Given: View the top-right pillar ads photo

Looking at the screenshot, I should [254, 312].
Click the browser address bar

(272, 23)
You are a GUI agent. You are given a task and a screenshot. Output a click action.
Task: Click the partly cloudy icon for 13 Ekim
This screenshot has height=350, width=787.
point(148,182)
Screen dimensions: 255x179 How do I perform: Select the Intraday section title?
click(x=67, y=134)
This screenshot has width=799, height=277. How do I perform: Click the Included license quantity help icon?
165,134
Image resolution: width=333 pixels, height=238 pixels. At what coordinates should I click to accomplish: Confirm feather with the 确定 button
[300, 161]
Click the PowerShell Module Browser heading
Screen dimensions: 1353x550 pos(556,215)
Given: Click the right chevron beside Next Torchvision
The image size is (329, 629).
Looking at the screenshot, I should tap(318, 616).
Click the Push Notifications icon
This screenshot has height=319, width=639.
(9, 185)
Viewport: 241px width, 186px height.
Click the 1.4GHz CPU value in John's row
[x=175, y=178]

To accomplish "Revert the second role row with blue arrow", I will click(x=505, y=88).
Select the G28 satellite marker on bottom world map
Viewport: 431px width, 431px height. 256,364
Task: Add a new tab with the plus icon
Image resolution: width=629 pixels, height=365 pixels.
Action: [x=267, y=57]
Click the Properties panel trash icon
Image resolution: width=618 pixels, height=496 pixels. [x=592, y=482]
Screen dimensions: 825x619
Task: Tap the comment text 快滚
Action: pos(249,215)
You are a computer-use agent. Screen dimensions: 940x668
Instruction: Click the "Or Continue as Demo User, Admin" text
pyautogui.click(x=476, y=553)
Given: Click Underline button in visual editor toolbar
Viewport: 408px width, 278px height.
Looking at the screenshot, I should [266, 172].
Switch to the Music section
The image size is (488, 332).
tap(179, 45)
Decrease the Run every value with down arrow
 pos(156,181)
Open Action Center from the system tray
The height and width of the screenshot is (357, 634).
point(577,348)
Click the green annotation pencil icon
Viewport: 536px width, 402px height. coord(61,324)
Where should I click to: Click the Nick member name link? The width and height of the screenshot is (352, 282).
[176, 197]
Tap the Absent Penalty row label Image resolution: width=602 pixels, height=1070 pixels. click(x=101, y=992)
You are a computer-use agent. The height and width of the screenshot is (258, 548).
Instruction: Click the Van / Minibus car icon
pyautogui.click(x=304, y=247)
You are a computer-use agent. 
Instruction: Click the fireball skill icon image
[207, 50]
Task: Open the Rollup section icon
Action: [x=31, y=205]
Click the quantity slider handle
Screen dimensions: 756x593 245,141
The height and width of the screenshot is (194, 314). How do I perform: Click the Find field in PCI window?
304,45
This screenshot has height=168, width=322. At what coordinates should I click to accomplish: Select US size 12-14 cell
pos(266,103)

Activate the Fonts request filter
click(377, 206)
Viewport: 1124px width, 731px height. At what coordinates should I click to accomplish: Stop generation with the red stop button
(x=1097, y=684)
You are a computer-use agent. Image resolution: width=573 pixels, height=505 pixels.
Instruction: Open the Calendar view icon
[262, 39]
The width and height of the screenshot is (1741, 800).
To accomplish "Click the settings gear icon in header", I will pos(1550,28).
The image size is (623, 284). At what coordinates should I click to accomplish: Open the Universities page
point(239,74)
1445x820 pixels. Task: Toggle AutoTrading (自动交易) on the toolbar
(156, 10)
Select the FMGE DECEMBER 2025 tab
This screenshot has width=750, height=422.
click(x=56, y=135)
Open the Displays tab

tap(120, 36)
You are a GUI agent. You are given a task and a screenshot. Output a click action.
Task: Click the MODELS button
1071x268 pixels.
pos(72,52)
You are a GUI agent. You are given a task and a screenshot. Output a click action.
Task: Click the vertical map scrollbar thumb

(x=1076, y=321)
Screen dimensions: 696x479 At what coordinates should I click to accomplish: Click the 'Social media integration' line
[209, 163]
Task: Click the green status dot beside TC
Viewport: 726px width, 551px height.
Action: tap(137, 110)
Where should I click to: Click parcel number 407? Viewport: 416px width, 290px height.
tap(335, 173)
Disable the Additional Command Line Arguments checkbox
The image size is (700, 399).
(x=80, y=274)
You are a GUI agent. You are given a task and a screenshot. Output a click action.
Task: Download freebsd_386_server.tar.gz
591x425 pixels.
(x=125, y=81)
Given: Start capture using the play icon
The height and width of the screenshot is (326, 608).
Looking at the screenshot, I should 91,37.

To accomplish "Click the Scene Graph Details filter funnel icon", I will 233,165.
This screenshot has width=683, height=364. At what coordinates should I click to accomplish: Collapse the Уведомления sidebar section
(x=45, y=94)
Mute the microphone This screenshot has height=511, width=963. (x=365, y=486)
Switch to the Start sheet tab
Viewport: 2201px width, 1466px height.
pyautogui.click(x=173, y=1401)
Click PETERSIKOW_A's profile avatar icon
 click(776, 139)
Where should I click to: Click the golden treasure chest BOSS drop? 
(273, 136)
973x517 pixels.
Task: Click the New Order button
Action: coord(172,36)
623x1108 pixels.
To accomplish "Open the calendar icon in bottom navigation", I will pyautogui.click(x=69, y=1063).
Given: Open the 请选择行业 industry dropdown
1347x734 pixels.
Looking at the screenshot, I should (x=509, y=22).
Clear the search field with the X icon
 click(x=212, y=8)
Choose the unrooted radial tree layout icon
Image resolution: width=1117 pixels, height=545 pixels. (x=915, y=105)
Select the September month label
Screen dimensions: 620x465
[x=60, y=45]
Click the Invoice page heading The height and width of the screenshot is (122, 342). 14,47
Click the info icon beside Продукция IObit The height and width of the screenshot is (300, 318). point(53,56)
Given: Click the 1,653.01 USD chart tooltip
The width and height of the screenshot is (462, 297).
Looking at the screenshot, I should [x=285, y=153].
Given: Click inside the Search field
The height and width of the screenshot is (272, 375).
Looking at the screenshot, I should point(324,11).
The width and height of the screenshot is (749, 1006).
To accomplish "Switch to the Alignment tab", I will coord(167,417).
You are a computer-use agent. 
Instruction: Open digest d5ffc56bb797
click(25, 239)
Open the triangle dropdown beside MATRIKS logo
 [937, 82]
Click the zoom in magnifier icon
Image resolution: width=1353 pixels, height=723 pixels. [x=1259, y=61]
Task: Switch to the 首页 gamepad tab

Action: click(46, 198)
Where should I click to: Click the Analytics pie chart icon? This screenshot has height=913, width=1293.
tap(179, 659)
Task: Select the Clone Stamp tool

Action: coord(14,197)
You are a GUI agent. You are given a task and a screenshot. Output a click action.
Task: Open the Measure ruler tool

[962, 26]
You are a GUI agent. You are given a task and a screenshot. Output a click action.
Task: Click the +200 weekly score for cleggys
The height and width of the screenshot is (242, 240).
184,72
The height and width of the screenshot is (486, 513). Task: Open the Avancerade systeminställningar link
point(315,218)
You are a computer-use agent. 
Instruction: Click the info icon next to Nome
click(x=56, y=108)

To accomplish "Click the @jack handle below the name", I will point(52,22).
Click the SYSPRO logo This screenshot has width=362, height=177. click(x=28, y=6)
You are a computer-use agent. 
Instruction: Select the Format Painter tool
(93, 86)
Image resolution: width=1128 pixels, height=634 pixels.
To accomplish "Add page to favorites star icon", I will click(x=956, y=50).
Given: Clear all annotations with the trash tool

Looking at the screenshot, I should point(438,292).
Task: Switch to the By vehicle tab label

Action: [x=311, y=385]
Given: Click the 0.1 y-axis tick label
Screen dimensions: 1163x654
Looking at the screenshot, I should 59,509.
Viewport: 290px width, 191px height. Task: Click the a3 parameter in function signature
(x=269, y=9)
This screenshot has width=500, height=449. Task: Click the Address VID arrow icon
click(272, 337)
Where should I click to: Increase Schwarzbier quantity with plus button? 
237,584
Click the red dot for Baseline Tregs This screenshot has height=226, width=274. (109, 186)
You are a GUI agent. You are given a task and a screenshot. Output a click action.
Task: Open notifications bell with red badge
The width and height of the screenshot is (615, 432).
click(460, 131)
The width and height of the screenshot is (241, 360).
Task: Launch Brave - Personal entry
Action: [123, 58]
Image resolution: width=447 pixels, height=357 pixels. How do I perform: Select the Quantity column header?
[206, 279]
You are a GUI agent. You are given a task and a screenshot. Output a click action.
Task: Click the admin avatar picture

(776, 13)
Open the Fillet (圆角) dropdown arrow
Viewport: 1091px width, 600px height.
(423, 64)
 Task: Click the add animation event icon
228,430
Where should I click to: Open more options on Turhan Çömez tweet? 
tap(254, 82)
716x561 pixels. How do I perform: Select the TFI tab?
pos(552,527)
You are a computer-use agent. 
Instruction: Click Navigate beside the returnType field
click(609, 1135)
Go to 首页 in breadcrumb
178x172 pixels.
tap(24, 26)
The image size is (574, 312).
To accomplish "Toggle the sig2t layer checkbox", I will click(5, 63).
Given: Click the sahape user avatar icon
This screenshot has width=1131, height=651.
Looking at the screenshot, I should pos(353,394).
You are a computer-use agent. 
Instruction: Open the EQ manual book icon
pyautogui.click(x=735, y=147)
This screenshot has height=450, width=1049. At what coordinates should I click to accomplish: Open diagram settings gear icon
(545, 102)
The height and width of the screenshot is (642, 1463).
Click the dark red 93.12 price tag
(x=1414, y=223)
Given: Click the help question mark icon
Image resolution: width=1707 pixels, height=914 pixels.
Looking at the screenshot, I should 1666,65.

+++

__Work instruction__. Collect every line above that contains the word "checkbox".

__Problem solution__.
Disable the Additional Command Line Arguments checkbox
To accomplish "Toggle the sig2t layer checkbox", I will click(5, 63).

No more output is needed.